41 - Terminal flags: `EXPORT_SYMBOL_FLAGS_KIND_REGULAR`/`_THREAD_LOCAL`/`_ABSOLUTE`, `EXPORT_SYMBOL_FLAGS_WEAK_DEFINITION`, `EXPORT_SYMBOL_FLAGS_REEXPORT`, `EXPORT_SYMBOL_FLAGS_STUB_AND_RESOLVER`.
42
43 ```rust
44 pub struct ExportTrie { /* walk-only view */ }
45 impl ExportTrie {
46 pub fn lookup(&self, name: &str) -> Option<ExportEntry>;
47 pub fn iter(&self) -> impl Iterator<Item = (String, ExportEntry)>;
48 }
49
50 pub struct ExportEntry {
51 pub flags: u32,
52 pub address: u64,
53 pub reexport: Option<(u16 /*ordinal*/, String /*imported_name*/)>,
54 pub resolver: Option<u64>,
55 }
56 ```
57
58 Walking is recursive; we guard against malformed trees with a depth cap and visited-offset set.
59
60 ### 4. Two-level namespace ordinals
61 Each dylib loaded by path gets an ordinal (1..=N) assigned in load-command order; `BIND_SPECIAL_DYLIB_SELF=0`, `BIND_SPECIAL_DYLIB_MAIN_EXECUTABLE=-1`, `BIND_SPECIAL_DYLIB_FLAT_LOOKUP=-2`, `BIND_SPECIAL_DYLIB_WEAK_LOOKUP=-3`. When an imported symbol is bound in Sprint 15, we use this ordinal.
62
63 ### 5. Re-export resolution
64 Loading a dylib recursively loads its `LC_REEXPORT_DYLIB` chain. Names looked up in the umbrella are delegated down the chain. For CoreFoundation / Foundation style umbrella frameworks (not strictly required for armfortas today but landed now to avoid retrofit).
65
66 ### 6. SDK path resolution
67 `-syslibroot <SDK>` + `-l<name>` needs to locate `${SDK}/usr/lib/lib<name>.{dylib,tbd}`. This sprint establishes the search order; the rest lands in Sprint 19's CLI work.
68
69 ## Testing Strategy
70 - Fixtures: tiny hand-built `.dylib` via the system toolchain (one exported symbol, one re-export).

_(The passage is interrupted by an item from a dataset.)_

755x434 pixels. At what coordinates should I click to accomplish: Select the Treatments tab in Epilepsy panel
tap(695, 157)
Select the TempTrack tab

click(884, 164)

Parsed and exports match `nm -g`.
71 - Differential: load `CoreFoundation.tbd` in Sprint 6, not here; this sprint uses real binary `.dylib`s from `/usr/lib/` (where present on older macOS) or synthetic ones.
72 - Malformed trie: cycle, out-of-bounds child offset, ULEB128 overrun — diagnostics, no panics.
73
74 ## Definition of Done
75 - Export trie walker handles real `.dylib` files correctly.
76 - `DylibFile` constructed with correct install_name, versions, ordinal.
77 - Re-exports chained through umbrella fixtures.
78 - `dyld_info -export <dylib>` output matches our export dumper.